Bob Kennedy era morto il 6, il giorno prima. Figurarsi quali potevano essere l’interesse e la risonanza per una tappa definita “pianeggiante” e quindi destinata a chiudersi con uno sprint e senza alcun cambiamento in classifica.

L'assassinio di Roberto Kennedy
L’assassinio di Robert Kennedy

La tappa era la diciassettesima di quel Giro edizione n.51. Gino Sala, uno dei giornalisti più preparati in campo ciclistico, la commentò sul suo giornale con queste poche righe: “Quella di oggi, e stata la tappa dei passaggi a livello. Erano cinque, e se li abbiamo contati vuol dire che la gara procedeva regolare, senza novità. Cinque passaggi a livello.

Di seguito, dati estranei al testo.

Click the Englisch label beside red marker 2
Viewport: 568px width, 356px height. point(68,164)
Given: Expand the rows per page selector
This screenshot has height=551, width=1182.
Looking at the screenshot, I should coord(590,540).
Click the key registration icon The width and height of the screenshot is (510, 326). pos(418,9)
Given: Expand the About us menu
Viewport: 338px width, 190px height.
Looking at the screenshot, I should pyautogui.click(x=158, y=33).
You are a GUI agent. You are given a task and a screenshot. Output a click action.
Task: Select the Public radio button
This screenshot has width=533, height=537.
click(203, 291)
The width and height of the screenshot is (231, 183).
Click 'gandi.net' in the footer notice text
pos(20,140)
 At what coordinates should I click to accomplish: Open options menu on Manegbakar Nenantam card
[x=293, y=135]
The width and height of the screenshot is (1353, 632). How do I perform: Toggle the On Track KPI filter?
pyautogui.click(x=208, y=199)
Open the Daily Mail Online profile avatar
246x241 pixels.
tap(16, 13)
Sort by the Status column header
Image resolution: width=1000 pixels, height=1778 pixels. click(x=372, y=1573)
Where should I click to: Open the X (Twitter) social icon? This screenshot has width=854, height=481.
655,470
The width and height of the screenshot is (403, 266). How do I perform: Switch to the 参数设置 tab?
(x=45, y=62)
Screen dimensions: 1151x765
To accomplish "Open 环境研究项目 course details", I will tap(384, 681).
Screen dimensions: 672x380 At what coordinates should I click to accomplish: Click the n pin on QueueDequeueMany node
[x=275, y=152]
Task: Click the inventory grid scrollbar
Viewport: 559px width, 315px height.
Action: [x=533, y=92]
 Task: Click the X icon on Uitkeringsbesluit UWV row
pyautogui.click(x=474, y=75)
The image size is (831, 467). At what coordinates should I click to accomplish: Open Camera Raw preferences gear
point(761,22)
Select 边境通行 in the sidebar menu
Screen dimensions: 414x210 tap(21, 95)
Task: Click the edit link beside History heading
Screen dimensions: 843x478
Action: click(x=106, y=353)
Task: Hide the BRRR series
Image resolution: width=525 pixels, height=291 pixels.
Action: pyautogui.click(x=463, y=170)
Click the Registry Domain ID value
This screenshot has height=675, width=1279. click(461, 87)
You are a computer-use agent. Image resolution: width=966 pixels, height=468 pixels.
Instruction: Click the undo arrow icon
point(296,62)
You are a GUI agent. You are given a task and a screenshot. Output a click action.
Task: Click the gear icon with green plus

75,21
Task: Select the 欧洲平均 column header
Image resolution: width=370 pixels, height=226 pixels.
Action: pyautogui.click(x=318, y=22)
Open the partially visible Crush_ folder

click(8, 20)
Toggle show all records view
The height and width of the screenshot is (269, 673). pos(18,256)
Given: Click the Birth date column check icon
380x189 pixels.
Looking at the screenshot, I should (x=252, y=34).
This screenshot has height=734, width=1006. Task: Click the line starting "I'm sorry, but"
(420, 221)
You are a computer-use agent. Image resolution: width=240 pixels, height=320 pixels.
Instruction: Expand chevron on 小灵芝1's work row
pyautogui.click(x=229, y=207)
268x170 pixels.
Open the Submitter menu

Il treno (potenza di Torriani) che si ferma a Nocera scalo per concedere via libera ai corridori. due scattini di Zilioli che Merckx ha subito annullato e la fuga che ha procurato a Bitossi la prima gioia di questo Giro Tutto qui. Cioè nessun mutamento in classifica, e Napoli s’avvicina, e Merckx rimane saldamente al comando”.
Franco Bitossi, era scattato in prossimità del traguardo, su una delle poche salite, quella che porta al valico della Scheggia. Seguito dal belga Sels era andato a raggiungere lo spagnolo Garcia il quale, come tutti gli spagnoli di allora, non appena la strada cominciava a salire si era messo a fare il diavolo a quattro.
In tre si presentarono sul rettilineo finale ed il corridore toscano riuscì a centrare la vittoria, davanti a Sels ed allo spagnolo.
Tutto qui. L’unica cosa di cui si parlò al Processo alla tappa fu del tracciato della corsa, con Vincenzo Torriani messi sotto accusa per aver previsto un tappone dolomitico troppo presto rispetto all’arrivo finale di Napoli. Sulle Tre Cime di Lavaredo Merckx aveva stracciato i rivali e si era praticamente messi in tasca il Giro.
In quella tappa che arrivò a Foligno il corridore che più cercò di mettersi in evidenza fu Damiano Capodivento, un pugliese di 25 anni, che la notte prima era diventato papà di una bambina. Lui sprizzava gioia ed energia da tutti i pori. Cercò di andare in fuga, voleva celebrare degnamente l’avvenimento. Ad un certo punto c’era pure riuscito infilandosi in un gruppetto di cinque. Gli rovinò la festa Italo Zilioli che entrò, anch’egli, nella fuga. Merckx non poteva lasciar spazio ad uno dei primi della classifica: la squadra del belga organizzò l’inseguimento e il sogno di Capodivento finì lì.